◆ WHAT THE TASK ASKS ◆
Below are lines of data; restate word for word those running from the line containing "Click the DI.GI." to the line containing "Given: Open Windows Explorer from taskbar", inclusive, and no others.

(Saved entries)
──────
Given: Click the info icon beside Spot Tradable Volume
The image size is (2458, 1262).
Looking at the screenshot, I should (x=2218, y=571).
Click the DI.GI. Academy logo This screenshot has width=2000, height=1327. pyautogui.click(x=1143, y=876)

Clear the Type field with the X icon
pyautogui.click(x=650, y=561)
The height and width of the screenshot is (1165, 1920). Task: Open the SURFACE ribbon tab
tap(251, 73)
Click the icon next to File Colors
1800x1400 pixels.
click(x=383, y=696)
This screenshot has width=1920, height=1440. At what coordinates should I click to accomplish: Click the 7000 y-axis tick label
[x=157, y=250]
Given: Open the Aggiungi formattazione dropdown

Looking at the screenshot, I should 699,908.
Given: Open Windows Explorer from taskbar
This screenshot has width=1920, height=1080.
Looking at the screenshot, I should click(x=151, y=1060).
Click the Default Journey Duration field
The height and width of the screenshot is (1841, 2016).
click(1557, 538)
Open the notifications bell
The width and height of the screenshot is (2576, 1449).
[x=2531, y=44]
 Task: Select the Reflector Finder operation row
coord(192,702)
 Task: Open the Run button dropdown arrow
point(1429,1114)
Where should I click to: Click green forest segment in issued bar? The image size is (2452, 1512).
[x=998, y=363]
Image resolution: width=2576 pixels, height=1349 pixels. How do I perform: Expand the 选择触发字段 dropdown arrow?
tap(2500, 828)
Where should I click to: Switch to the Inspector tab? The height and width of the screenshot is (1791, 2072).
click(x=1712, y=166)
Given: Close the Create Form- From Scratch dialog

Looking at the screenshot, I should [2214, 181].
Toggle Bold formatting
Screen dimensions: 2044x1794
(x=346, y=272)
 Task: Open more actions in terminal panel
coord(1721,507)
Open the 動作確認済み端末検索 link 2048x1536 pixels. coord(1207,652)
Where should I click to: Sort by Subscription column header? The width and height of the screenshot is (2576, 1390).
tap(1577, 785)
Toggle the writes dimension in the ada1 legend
──────
◆ FINAL ANSWER ◆
Click the DI.GI. Academy logo This screenshot has width=2000, height=1327. pyautogui.click(x=1143, y=876)

Clear the Type field with the X icon
pyautogui.click(x=650, y=561)
The height and width of the screenshot is (1165, 1920). Task: Open the SURFACE ribbon tab
tap(251, 73)
Click the icon next to File Colors
1800x1400 pixels.
click(x=383, y=696)
This screenshot has width=1920, height=1440. At what coordinates should I click to accomplish: Click the 7000 y-axis tick label
[x=157, y=250]
Given: Open the Aggiungi formattazione dropdown

Looking at the screenshot, I should 699,908.
Given: Open Windows Explorer from taskbar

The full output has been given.